While this might still look like a lot, I think it is trimmed down to the necessary information. If you compare that to an equivalent ARM template file, that will have many more lines, and more importantly, much more boilerplate code and clutter. So I really like how easily readable and understandable it is, if you have a rough idea of Azure Container Instances. If not, this should give you a good introduction. If you want a better understanding of Bicep, I would recommend the documentation mentioned above, but just a few things to point out:

  • Lines 1-57 define the parameters for the template with types, default values and descriptions
  • Lines 59-61 define variables for easier usage later
  • From line 63 on the container group and then from line 68 on the container itself are defined with env variables (lines 71-116), image (line 117), ports (lines 118-139) and the requested virtual hardware (lines 140-145)
  • Lines 149 and 150 define that the container should never restart on failure, and we want Windows as host OS
  • Lines 151 to 176 then have the network configuration, again with the ports (lines 153-174) and now with the DNS name label in line 175
  • Line 180 in the end show how you can define an output for the deployment

All of this is in my opinion very easy to understand, write and most importantly, maintain, which makes it a great progress compared to ARM templates.

If we were to just bring this into the Azure Portal, we would always show settings like the generic image or custom BCST settings, that probably only very few people would want to tinker with. On top of that, we would also show parameters that are only implementation details like the _artifactsLocation or the _artifactsLocationSasToken. In order to fix that, I created a UI definition file as explained here. That file looks more like an ARM template, so I want to only give you the link and make you aware that you can use it to provide multiple steps, define required and optional inputs, have complex inputs like passwords with confirmation, regex-based validation, custom validation error messages and more. So if you are looking for a tailored UI when providing a Bicep or ARM template for the Azure Portal, then this is a great way to get more influence over the actual rendering and user experience. There even is a sandbox to make it easier to create those files.

I hope this gave you an idea what especially Bicep and also UI definitions are about. And if you maybe need a BC container, accessible from the internet and without any infrastructure or server setup, the Azure Quickstart Template might also be worth a try.

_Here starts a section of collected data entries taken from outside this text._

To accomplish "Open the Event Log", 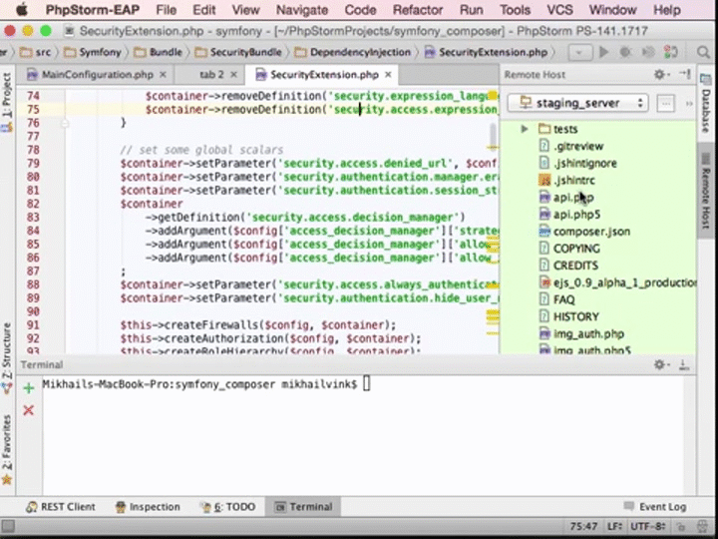I will click(x=654, y=507).
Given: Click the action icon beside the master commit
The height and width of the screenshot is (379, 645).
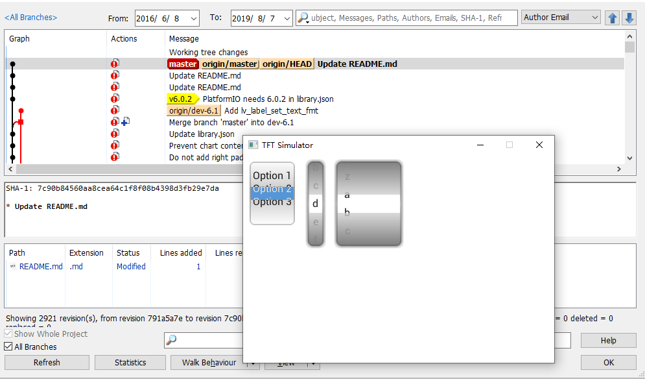Looking at the screenshot, I should (x=115, y=64).
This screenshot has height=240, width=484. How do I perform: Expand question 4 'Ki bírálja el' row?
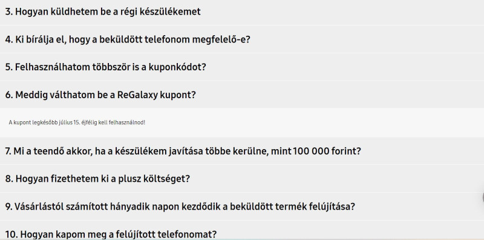242,39
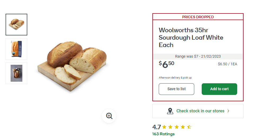Click the half-filled fifth rating star
Viewport: 256px width, 138px height.
[189, 127]
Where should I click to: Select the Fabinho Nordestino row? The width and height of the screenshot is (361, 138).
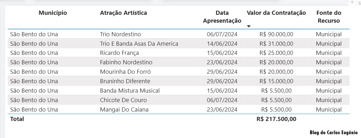(179, 62)
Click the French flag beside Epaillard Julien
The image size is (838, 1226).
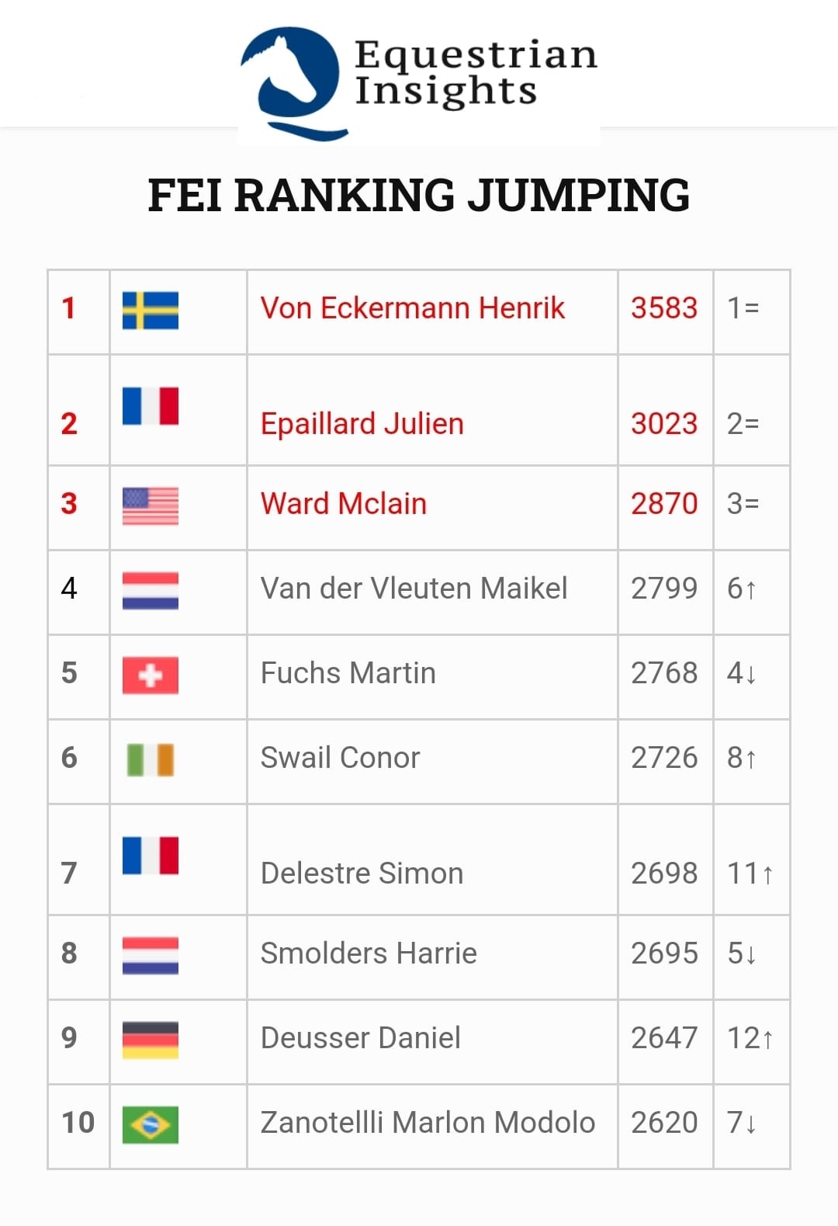(151, 405)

  1. I actually thought I had, but I can’t find it, so it seems like I didn’t… :D 

  2. Another topic I was quite sure I had blogged about, but can’t find it as well. Either I am seriously struggling with internet research or my blogging backlog is longer than I thought. 

  3. This is in my own fork for now, as I have a PR for the Azure Quickstart Template library open, but not yet merged. That means that this link very likely will change in the future.